If a non-Jew asks if he may shovel your snow on shabbos what is the proper halachic response? Does it make a difference if he is asking to do this for pay (not previously arranged before shabbos)?
The Kitzur Shulchan Aruch (סימן צ - דין עשית חפציו בלא מלאכה ומלאכה על ידי גוי) says that one may not let a non-Jew do any work that one may not do oneself. It's irrelevant of he's being paid or not.
In case of a serious monetary loss, one may hint that the work should be done, but one may not discuss payment. One may make it understood that one who does the job stands to gain.
I.e.
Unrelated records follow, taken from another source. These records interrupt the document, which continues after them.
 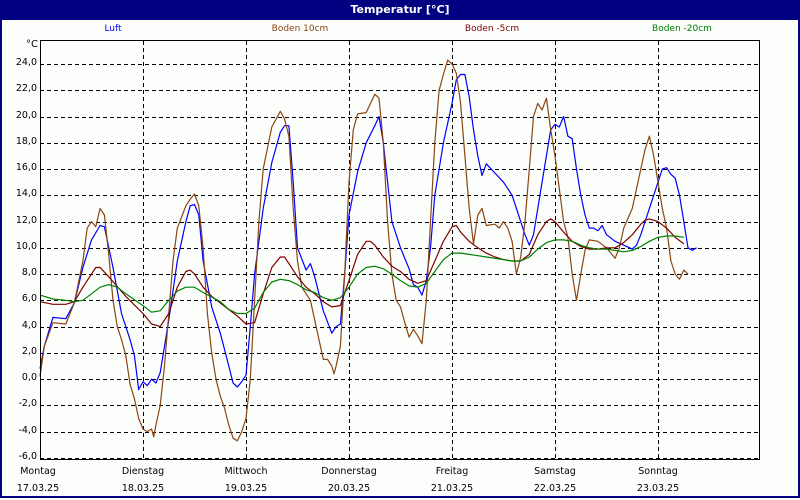 What do you see at coordinates (658, 480) in the screenshot?
I see `x-axis-day-label: Sonntag 23.03.25` at bounding box center [658, 480].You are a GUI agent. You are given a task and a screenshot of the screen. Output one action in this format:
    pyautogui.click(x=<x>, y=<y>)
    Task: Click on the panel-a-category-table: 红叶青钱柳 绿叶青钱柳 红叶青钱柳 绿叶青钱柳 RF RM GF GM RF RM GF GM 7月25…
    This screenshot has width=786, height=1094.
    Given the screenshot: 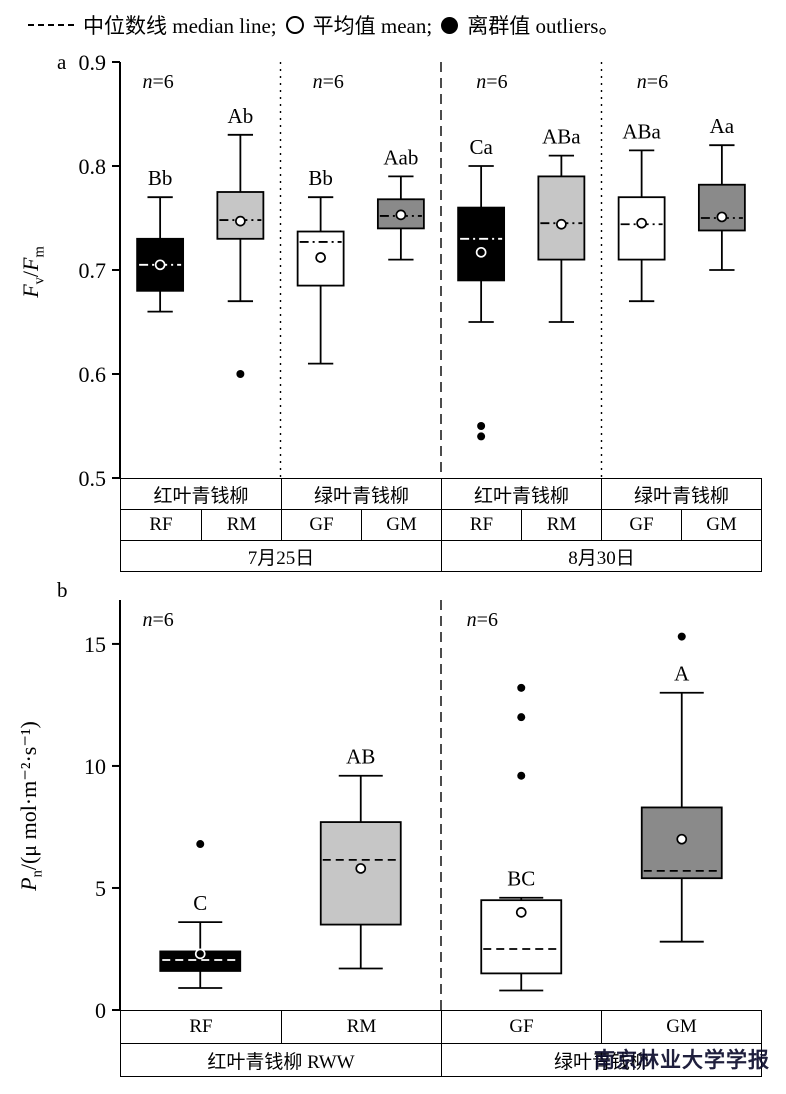 What is the action you would take?
    pyautogui.click(x=441, y=525)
If you can't do it, you cannot ask the non-Jew to do it, even before Shabbat.
The next paragraph then says:
Even if the non-Jew comes of his own accord, you have to prevent him from doing anything you are not allowed to do. (All the more so if you actually paid him to come when needed.)
However, as we see in the following paragraph, that if a considerable monetary loss is involved, then one may hint to the non-Jew that he has something to gain by helping you. However, you may not explicitly tell him to do anything you may not do.
So if you risk getting fined - and it's a non-trivial amount - for not clearing the sidewalk, then it would seem you can pay a non-Jew a flat fee for the winter season, and he will come whenever expected.